In the pulmonary artery, there is an increase in wall thickness which will lead to an increase in pulmonary artery wall thickness. In the preclinical state (compensated), the pulmonary artery pressure and pulmonary vascular resistance is increasing but the CO is not affected.
When it is symptomatic, the the pulmonary artery pressure and pulmonary vascular resistance is increasing and there is a small decrease in CO is not affected.
During the decompensated state, there is a severe pulmonary obstruction so the PAP flattens out, the PVR keeps increasing and CO drops a bit.

20
Q

What would we see if we took a cross-section of the heart in when there is RV hypertrophy?

A

There is the left ventricle, right ventricle and the septum in the middle. During hypertrophy, the right ventricle wall increases in size and a small increase in the size of the septum. There is also cellular hypertrophy because the cross-sectional area of the cardiomyocytes increases in size.

21
Q

What would we see if we took a cross section of the heart in the decompensated state?

A

First there was RV hypertrophy and this develops into RV dilation.
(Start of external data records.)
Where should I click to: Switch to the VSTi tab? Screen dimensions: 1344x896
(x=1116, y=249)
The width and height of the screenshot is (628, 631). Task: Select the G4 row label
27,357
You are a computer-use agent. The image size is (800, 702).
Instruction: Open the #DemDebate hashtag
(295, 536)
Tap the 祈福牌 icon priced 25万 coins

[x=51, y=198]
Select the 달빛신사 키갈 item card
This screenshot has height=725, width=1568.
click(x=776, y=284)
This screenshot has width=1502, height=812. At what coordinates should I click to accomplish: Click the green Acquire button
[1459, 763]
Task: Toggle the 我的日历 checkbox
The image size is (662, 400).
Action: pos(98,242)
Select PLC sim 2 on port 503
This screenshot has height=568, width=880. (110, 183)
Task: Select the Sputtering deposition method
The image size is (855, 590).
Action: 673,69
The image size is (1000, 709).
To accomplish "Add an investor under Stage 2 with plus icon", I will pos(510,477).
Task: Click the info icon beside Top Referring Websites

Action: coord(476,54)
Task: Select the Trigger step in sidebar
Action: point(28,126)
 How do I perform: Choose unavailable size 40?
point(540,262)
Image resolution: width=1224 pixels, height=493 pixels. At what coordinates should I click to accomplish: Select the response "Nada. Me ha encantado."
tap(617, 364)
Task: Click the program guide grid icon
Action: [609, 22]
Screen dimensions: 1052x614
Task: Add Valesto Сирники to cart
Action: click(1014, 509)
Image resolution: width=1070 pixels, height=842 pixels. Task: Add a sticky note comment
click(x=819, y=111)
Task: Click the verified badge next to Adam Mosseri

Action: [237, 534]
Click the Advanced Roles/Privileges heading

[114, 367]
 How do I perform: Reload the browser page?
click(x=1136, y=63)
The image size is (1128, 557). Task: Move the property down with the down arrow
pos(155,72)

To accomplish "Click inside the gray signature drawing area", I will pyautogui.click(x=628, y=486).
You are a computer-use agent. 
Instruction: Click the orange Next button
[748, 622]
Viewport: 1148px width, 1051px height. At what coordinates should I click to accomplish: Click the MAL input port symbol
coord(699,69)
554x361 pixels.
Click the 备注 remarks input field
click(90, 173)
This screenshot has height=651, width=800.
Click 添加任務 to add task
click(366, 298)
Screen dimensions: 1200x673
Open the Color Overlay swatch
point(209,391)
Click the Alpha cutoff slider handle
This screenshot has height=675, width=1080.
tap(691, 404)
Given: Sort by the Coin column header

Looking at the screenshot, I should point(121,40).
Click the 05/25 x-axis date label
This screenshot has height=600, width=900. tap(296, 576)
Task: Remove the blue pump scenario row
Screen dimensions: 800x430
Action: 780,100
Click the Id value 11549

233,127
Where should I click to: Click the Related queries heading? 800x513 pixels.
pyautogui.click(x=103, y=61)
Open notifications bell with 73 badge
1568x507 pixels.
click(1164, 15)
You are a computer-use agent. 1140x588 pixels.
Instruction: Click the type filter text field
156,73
The RV is now starting to fill

22
Q

What happens after the decompensated state?

A

There is LV dysfunction because the LV has deflated. The septum is impeding the filling of the LV. This means that the RV and LV contract at different times instead of at the same time

23
Q

Describe the feedback system of the cardiac remodelling

A

When there is chamber dilation, this feeds-back and further increases the wall-stress and increases the RV work-load which again, increases the chamber dilation

24
Q

In the late/end stages of Pulmonary Hypertension the end-diastolic volume:
A. of the RV is increased, and of the LV remains the same.
B. of the RV is decreased, and of the LV remains the same.
C. of the RV is increased, and of the LV is decreased.
D. of the RV is decreased, and of the LV is decreased.

A

C. of the RV is increased, and of the LV is decreased.

25
Q

What is the survival rate of pulmonary hypertension?

A

Although the prevalence is not high, if you have it, you will die

26
Q

How did AMY WINEHOUSE die?

A

Emphysema - this induced vasoconstriction in poorly ventilated parts in the lung. This leads to a reduction in capillary capacity and this leads to an increased total peripheral pulmonary resistance. This leads to an increased PAP and this leads to pulmonary hypertension

27
Q

How can you treat pulmonary hypertension?

A

You need to fix the imbalance between the dilator and the constrictor. You could inhale NO but this doesn’t last long. You could take drug stimulate the guanalyl cyclase to convert GTP into cGMP or endothelin receptor antagonists to stop the binding of endothelin or PDE5-inhibitors so there is less breakdown of cGMP so there is more vasodilation or prostagladins

28
Q

Sildenafil is a PDE-5 inhibitor. What is it’s purpose?

A

In extreme heights, you could develop pulmonary hypertension. The PAP increases and so the acute PH increases. Sildenafil decreases this. The O2 saturation and VO2max both drops at high altitudes but they drop less if you take sildenafil.

29
Q

How does sildenafil work?

A

It blocks the breakdown of cGMP as it blocks the PDE-5 so it relaxes the smooth muscle cells and causes vasodilation

30
Q

What gives you the best survival chances?

A

PDE5i (PDE5-inhibitors) and ERA (Endothelin Receptor Antagonists)
Combination therapy most effective

31
Q

During pulmonary hypertension the diffusion capacity for O2 decreases BECAUSE total pulmonary vascular resistance is decreased during pulmonary hypertension
A. Both statements are correct and causally related.
B. Both statements are correct and NOT causally related.
C. Only the first statement is correct and the second statement is incorrect.
D. Only the second statement is correct and the first statement is incorrect.
E. Both statements or incorrect.

A

C. Only the first statement is correct and the second statement is incorrect.